8/16/2008 07:32:00 AM 1 Comment »

how can it be like this? how did it turn out like this? sigh... am talking about my wedding..

it supposed to be a simple and straighforward event. simple yet nice. nice meaning nice to my eyes ie it is done according to my taste, my choice. that's it. and it happens to be that my choice of a wedding is a simple, yet nice wedding. that's all. is it too hard to ask?

i've blogged about my dream wedding in previous posts, i've slow-talked my parents about it since i got engaged, meaning since 4 years ago, i've been constantly telling everyone about what kind of wedding that i have dreamt about, yet no one seems to listen or understand. which part of it that is so hard to understand?

i dont want insignificant people to come to my wedding. insignificant people that meant nothing to me to come and show off their faces at my wedding. it's supposed to be MY day, my happy day, and why should these people who bring nothing but pain and suffering in my life to come and be a guest at MY day? and since people who are significant to my life happen to be quite limited, hence the small, simple, yet nice wedding event. is it too difficult to understand?

significant people meaning my friends, whoever they are, regardless of status or rank or whose father is a datuk or a farmer, who brought me joy, helped, supported and held my hands (not literally lol) when i have tears in my eyes, no matter in happiness or sadness, who taught me invaluable lessons about life that made me who i am today, friends who accept me just the way i am, friends who are meaningful to me, not just everyday friends. significant people meaning my aunt, who raised me like her own daughter for a whole year when my own mother had to fulfill her duty as a wife to my father that brought her to follow him to the opposite side of the world. my cousin who acted like a big brother to me when i have none myself. my uncle who came and saw me immediately when he heard about the unfortunate news about me and offered his help. these people are significant to me.

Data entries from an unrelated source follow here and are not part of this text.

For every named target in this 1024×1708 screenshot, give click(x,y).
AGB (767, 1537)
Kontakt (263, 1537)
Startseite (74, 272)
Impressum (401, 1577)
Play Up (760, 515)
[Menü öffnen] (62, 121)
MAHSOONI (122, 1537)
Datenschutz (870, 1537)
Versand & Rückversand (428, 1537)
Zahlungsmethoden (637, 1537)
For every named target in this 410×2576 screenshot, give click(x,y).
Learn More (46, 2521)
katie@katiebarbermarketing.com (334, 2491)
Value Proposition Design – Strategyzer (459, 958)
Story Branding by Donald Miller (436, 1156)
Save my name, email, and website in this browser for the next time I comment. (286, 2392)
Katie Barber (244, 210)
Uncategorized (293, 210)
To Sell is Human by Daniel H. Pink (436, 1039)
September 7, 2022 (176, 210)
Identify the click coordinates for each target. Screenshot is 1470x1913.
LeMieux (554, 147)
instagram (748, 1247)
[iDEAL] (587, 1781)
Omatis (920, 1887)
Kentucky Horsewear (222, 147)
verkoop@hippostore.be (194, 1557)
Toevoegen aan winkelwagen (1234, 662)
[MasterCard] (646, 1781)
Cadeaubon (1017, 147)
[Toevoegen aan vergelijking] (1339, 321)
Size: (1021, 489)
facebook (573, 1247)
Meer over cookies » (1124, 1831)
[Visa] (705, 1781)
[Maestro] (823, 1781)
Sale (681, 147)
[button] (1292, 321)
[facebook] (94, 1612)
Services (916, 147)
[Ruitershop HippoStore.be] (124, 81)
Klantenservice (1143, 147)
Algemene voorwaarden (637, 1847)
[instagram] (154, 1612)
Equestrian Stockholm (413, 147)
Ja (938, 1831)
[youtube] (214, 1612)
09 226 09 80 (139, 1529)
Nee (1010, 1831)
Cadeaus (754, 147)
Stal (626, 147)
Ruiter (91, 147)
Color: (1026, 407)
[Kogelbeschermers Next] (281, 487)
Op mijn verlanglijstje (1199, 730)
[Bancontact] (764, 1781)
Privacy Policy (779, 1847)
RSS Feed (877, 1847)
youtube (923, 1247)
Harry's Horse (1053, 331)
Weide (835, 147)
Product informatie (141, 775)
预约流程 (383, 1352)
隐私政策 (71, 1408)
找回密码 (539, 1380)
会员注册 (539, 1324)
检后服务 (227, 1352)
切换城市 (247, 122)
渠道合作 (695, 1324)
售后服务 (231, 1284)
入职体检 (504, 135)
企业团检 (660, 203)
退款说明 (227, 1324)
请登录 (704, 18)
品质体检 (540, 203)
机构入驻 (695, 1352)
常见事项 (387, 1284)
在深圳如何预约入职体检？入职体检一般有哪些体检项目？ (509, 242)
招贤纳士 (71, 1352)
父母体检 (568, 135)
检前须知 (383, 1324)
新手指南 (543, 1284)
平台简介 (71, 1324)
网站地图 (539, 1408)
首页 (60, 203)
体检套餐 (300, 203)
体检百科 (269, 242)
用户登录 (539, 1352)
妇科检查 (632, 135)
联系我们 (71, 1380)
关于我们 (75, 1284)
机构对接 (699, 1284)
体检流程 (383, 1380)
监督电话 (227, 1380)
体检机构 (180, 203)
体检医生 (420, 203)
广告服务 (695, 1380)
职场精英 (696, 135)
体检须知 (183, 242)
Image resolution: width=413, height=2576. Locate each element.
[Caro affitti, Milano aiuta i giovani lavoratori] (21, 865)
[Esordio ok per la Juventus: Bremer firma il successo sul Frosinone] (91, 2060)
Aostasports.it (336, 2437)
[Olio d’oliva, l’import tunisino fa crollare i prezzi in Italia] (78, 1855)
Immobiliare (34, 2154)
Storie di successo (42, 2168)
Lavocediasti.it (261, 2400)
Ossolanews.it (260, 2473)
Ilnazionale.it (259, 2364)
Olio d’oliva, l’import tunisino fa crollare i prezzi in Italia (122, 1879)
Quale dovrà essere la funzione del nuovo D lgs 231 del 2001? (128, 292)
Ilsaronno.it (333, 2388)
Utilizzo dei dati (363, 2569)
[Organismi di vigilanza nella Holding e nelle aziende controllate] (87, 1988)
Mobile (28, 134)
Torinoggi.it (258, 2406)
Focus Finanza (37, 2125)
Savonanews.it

not a classmate who i had never talked to. not a friend who i had not been in contact for 10 years. not an aunt who came to my engagement event and ruined it all by commenting on my swatch and said it was not suitable and lady-like enough for the event, then forcing me to wear all the barang kemas that my mum had, then asked me to take off my colourful socks (it's my event, so i chose what i want to wear, you old bitch). or an aunt who would say, either i'm fat or tanned (gelap) without fail everytime i come to see her. or a cousin who commented on my fiance's family by saying 'awat tunang ko and famili die nampak cam org kampung je?' and looked at me sengih2. what the hell?

it's just happened also that i am the kind of person who keep grudges. so there you go.

so i'm kinda sad, angry, and frustated, when dad decided to sewa a bus for the whole of his relatives from kuala selangor to come to kuantan. plus sewakan rumah lagi for the whole lot. to be frank, i dont like my relatives, generally. there are good aunties, uncles and cousins, who i would like very much to see them come to my wedding, and these people would come because they want to come and see me as a bride, and would never ask anything in return, like duit minyak or duit hotel.

and then there are now going to be not 3, but 5 khemahs. so it IS going to be big. and full with people who i dont even talk to. my parents just called in 5 minutes ago telling me they have decided to invite ALL their friends as well. all the datins, datuks whatever. so the wedding is going to be far from simple (..........). meaning the initial expected 200 guests, would be 600 now. i love my parents to death, but all the things that i've been telling them for the last 4 years seems to fall to deaf ears. they KNOW i want a small event, they PROMISED that it's going to be small, they PROMISED to let me do it my way, that's what i have been doing for the last 4 months - act as my own wedding planner and choose everything and do it my way. if i know they are going to campur tangan, like, 2 months before the wedding, might as well let them DO it ALL kan? mum likes gold so much, so let me wear a gold wedding dress, kan senang? dad loves his relatives sgt, baik buat majlis kat ampang je kan? no need for me to go here and there just to find a wedding boutique in kuantan that knows how to make bunga stokin (lucky got one, the rest never heard of that bunga stokin before when in kl melambak2 that kind of bunga telor), go here and there to get someone who knows how to make my pelamin (pelamin bunga hidup? tak pernah dengar, dono how to make etc - typical kuantan wedding boutique answer).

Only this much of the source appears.